The artist on SHADOWLAND talks about working on the storyline with Andy Diggle and shares some sketches for his wraparound cover to issue #1! Many thanks to Mr. Tan!
Kuljit Mithra: Even before SHADOWLAND was officially announced, your name had been attached to the project through the internet rumour-mill. Seems like it was a long time ago. When had you signed on for the series, and what had most excited you about getting the chance to work on it?
Billy Tan: Gosh, that does seems like a long time ago. I believe I was still working on NEW AVENGERS when editorial came to ask me if I would be interested in the mini-event project. I didn't have much information about what the book was about, aside that it would be street level and centering around DD. I signed on when I learned about other characters that would be involved in the book.
Mithra: Had you ever drawn Daredevil before in any other title for Marvel? What had been your opinion of the character?
Tan: I have not drawn DD in any other title before. I didn't read many DD titles before I started on the project either. DD is cool in a way that he doesn't have any super power and has to rely on his senses and martial art skills to fight crime. That makes him a little more ordinary and relatable than his super powered friends.
Mithra: While not officially branded as part of SHADOWLAND, the DARK REIGN: THE LIST issue was technically your first issue for the series and you got your first taste of drawing Bullseye and The Hand ninjas, and the supporting cast. It was also your first issue with Andy Diggle. Does he write full script? Was there anything in terms of your collaboration that started working well as you both worked on SHADOWLAND? I mean as scripts started coming in, were you starting to understand each other's strengths?
Tan: Andy does write full script. Many writers will try to write to the strengths of the artist they are working with while not compromising on the stories they intend to tell. I think Andy knows that I enjoy drawing action scences so he does incorporate a good amount of actions in his story. The first book I had read from Andy was the SILENT DRAGON and thought it was a beautiful book. I was really glad to have a chance to work with him.
Mithra: One of the things I noticed was that you had Batt and Victor Olazaba on inks, and you also inked some of your work. Do you prefer to ink your own work?
Tan: I do actually enjoy inking sometimes. It's relaxing for me and gives my right brain a break. However, in order to produce timely and good quality work, a good team is needed. It's very difficult for one person to do it all and that's where Batt and Victor comes in to kick it up a notch.
Mithra: With stories like SHADOWLAND, I often wonder how artists keeps track of all the characters and coordinating the panels with fights and then the "talking heads" panels. How did you keep track of who goes where, or even what costume they were supposed to have? You even had to coordinate with multiple tie-in comics too.
Tan: For the most part, the editors will provide me with the guide for the current costumes involved. However, I still sometimes find myself putting on a wrong mask for a charater and had to redo them.

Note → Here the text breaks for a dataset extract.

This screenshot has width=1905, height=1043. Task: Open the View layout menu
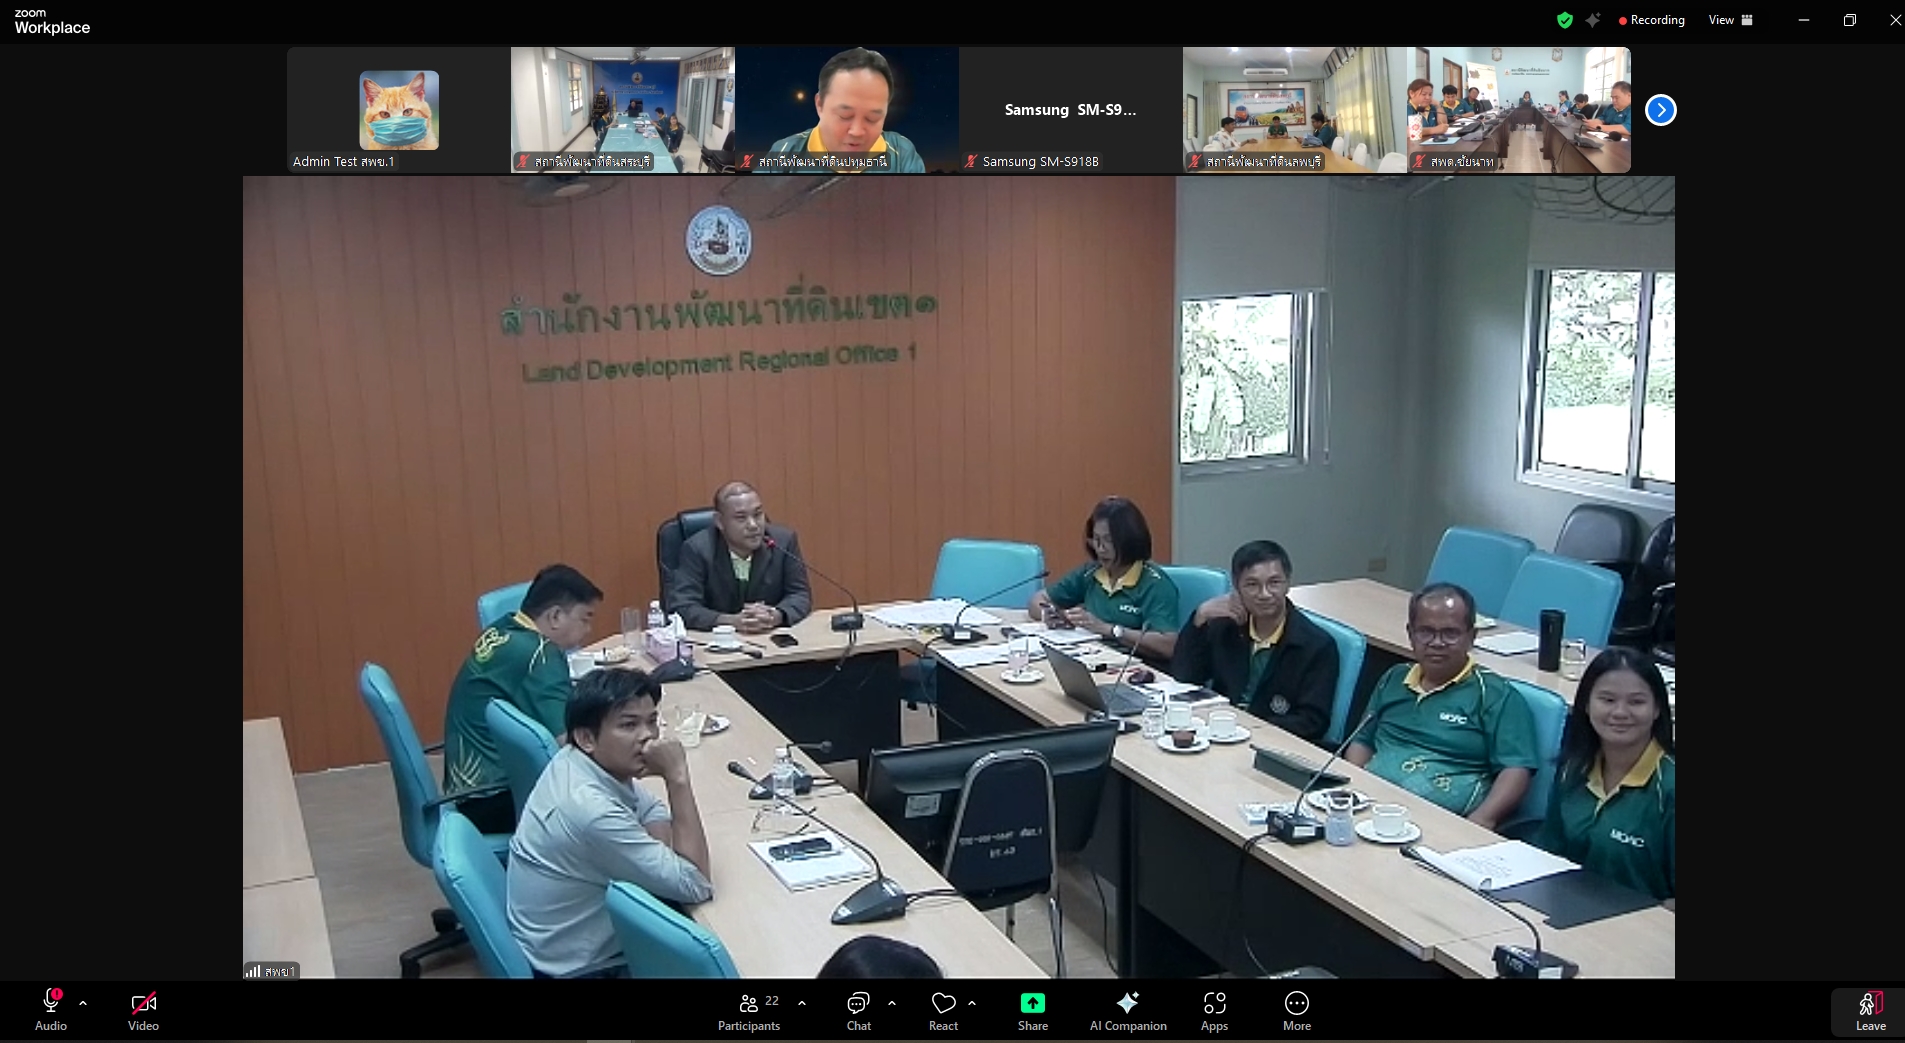1730,20
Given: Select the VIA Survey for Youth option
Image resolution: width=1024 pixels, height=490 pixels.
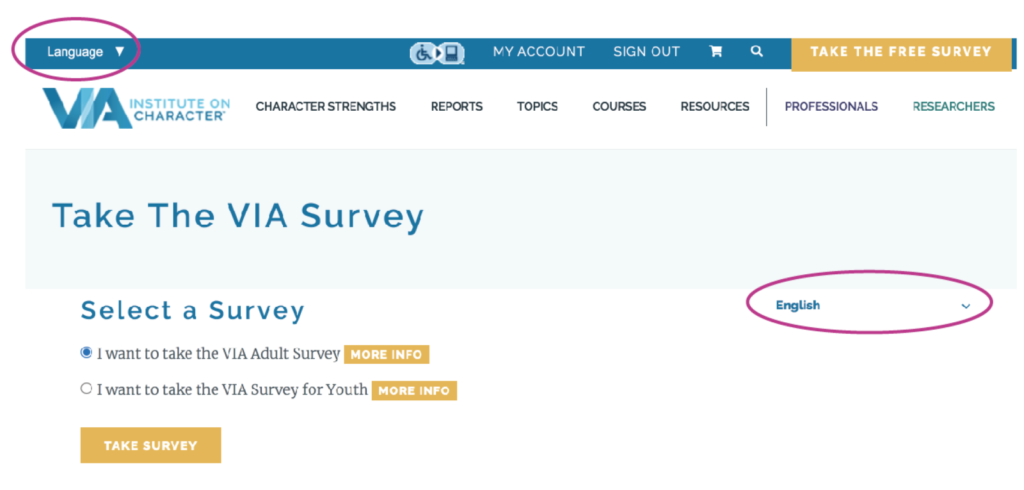Looking at the screenshot, I should [x=86, y=389].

Like you said, it's difficult to keep track of them all. Although not often, artists do make mistakes. In term of coordinating panels, writers are normally very clear with what goes on which panels.
Mithra: Your cover for SHADOWLAND #1 is great (I have the oversized poster framed in my office). As I mentioned before, I don't know how you'd even begin to design a cover like that with so many characters. How many sketch ideas had you come up with? Was there anything you had to change once you drew it (due to editorial)? How long did it take you to draw?

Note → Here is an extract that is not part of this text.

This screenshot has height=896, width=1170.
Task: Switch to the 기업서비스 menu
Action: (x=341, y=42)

Tan: I was a bit surprised by that as well when Marvel released the image. I think this is the first time they have done that. It could be a new approach that they are using to promote a book. a little reverse psychology perhaps? :)

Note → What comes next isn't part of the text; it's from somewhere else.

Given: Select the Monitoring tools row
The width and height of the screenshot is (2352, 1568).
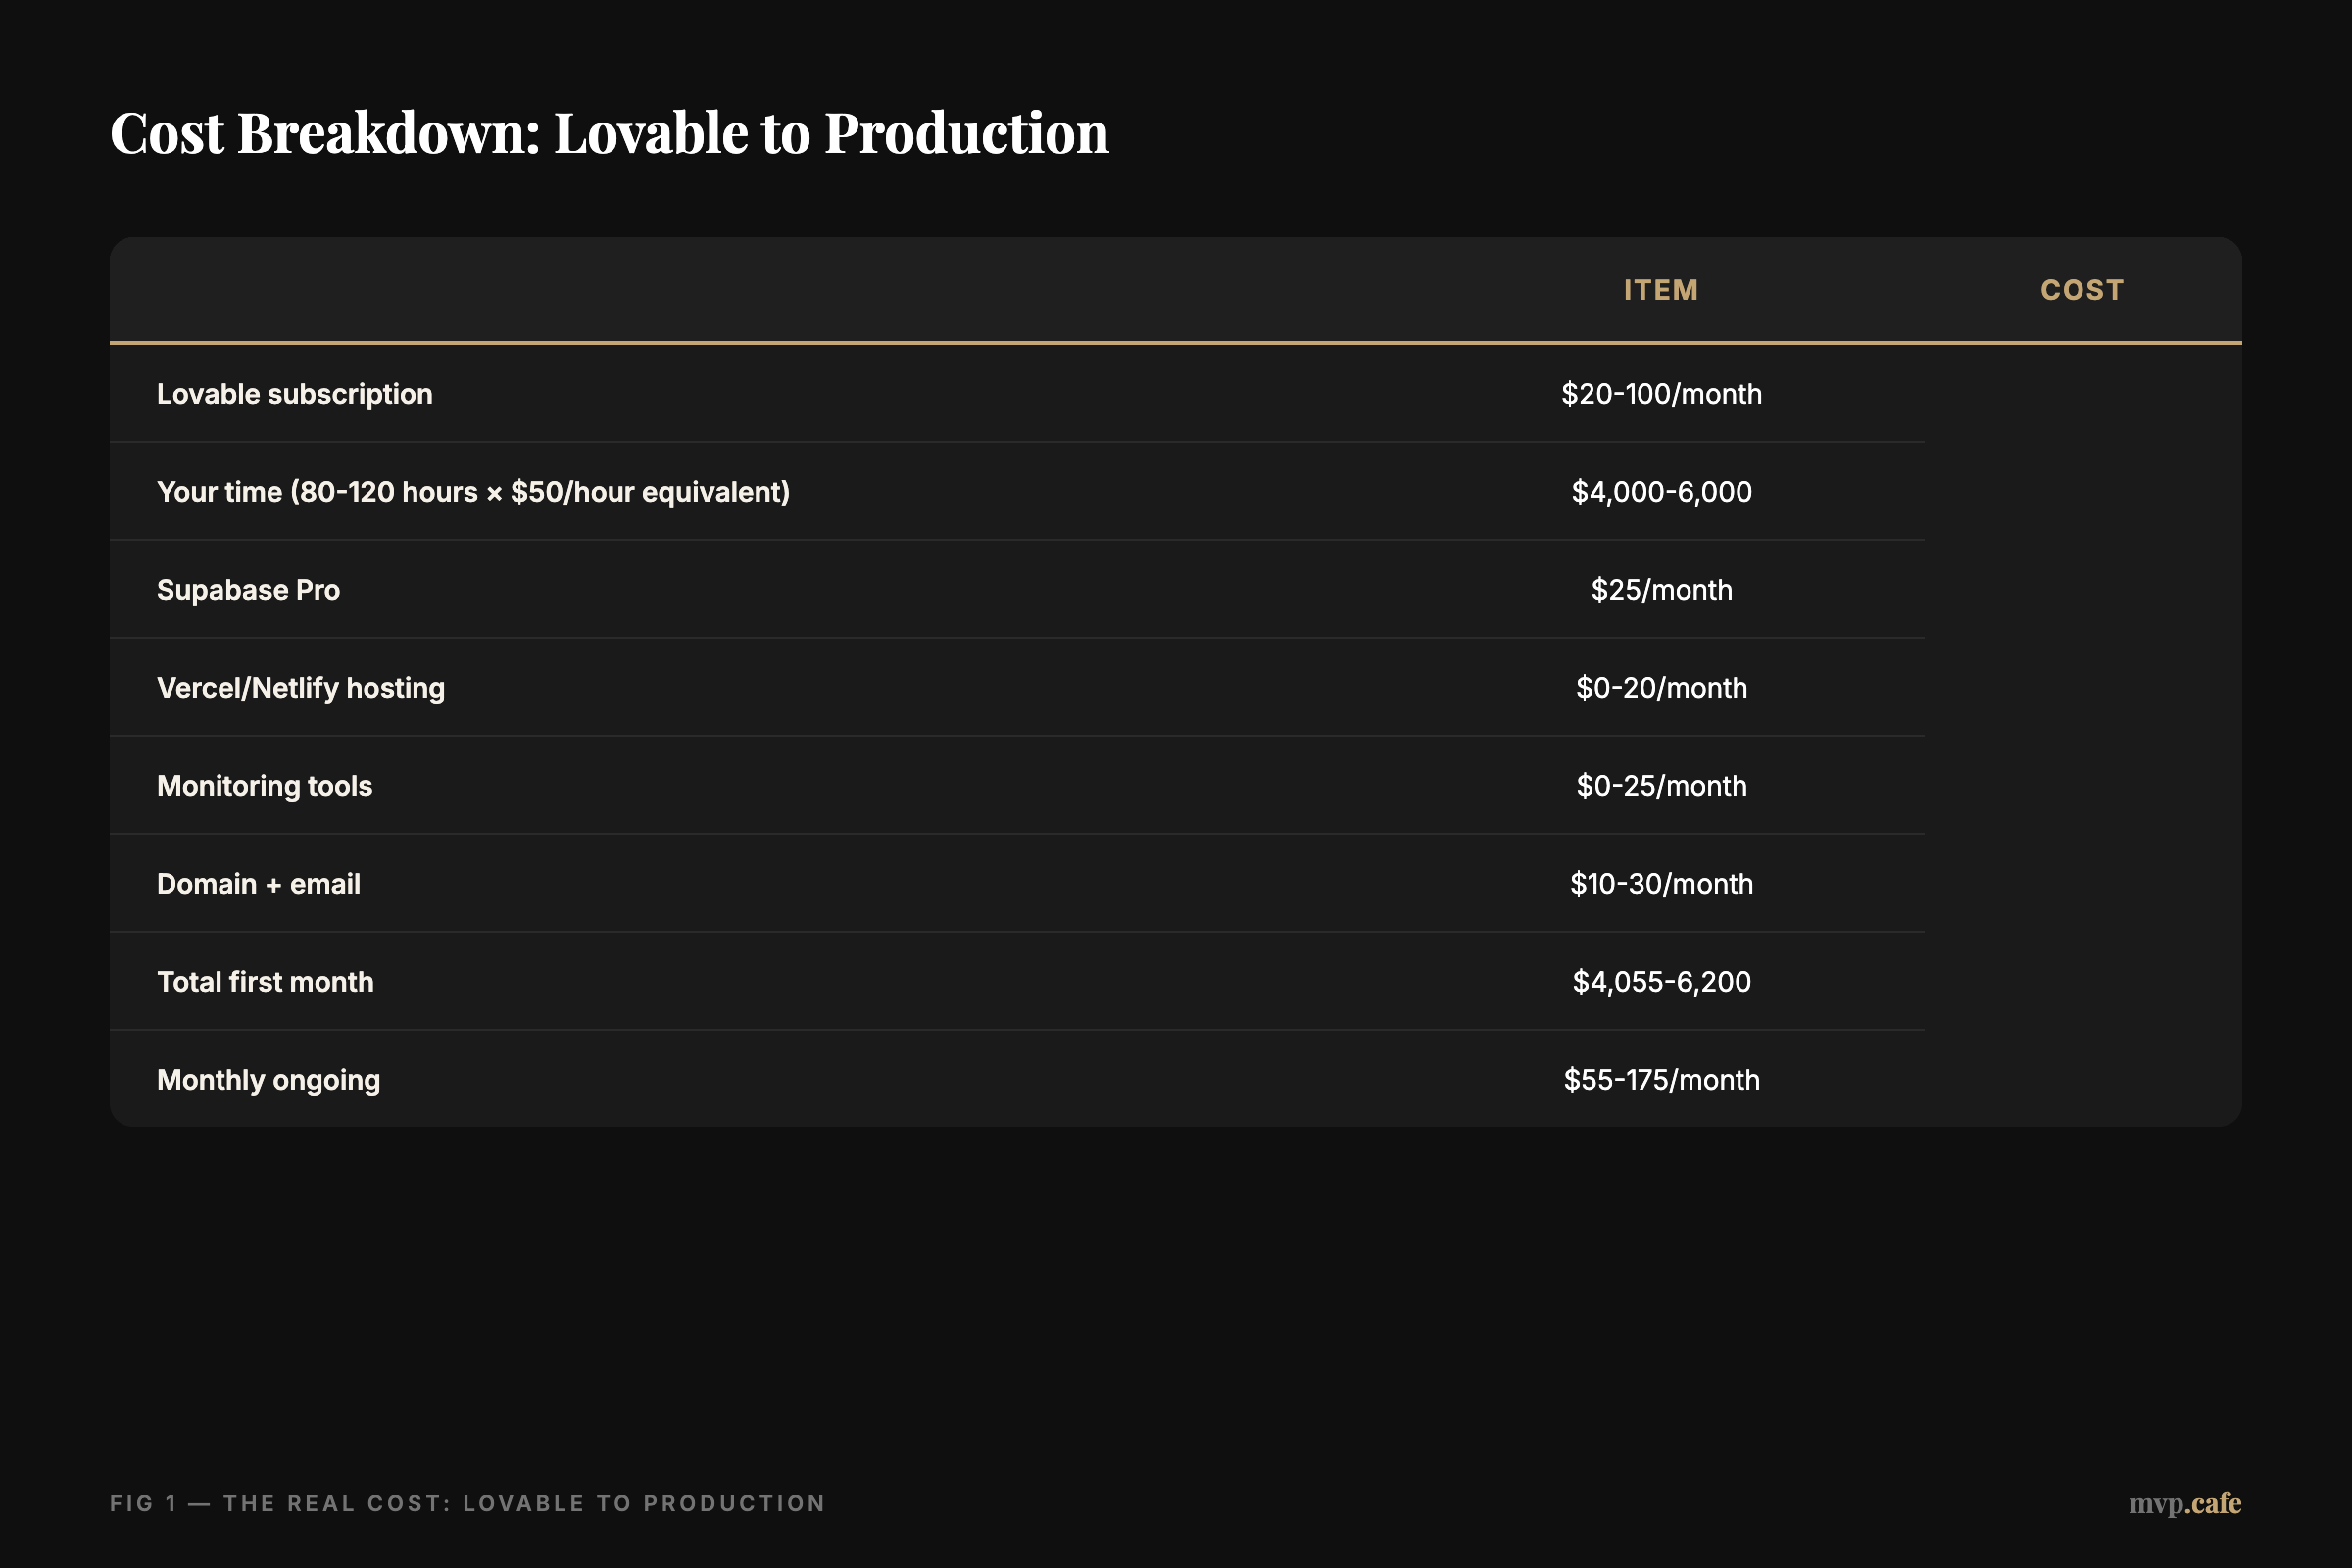Looking at the screenshot, I should pos(264,785).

Mithra: As Daredevil became more influenced by the Beast, your representation of DD became more demonic and his arms and legs were drawn even longer than normal. Was this a conscious decision on your part?
Tan: Yes. Definitely a conscious one. The editorial was thinking of a Hulking demonic DD but I thought that DD would feel too bulky and heavy. I want to make him creepy yet retain his agility.
Mithra: Were there any favourite characters you liked to draw in the series?
Tan: Not really. They are all fun to draw except for the ninjas. It felt repetitous after the 20th ninja.
Mithra: I'm not sure how closely you've followed online reaction to the series... it seems people really liked it or just couldn't get into it. How do you feel the series was received and how was it for you personally and professionally?
Tan: I do follow some of the online blogs. Personally I enjoy the ride of this series. The book is packed with actions and funs. It's kind of like a Bruce Lee movie with our street level characters. I have always try to do the best I could. The readers will the final judge whether my effort is good enough. I appreciate all the positive and constructive feedbacks.
Mithra: And the final question... SHADOWLAND is done... what's next? Are you going to concentrate on an existing series, or mini, or even your own creations?
Tan: Right now, I am not sure which project I will do the next. Hopefully, there will be some news coming soon.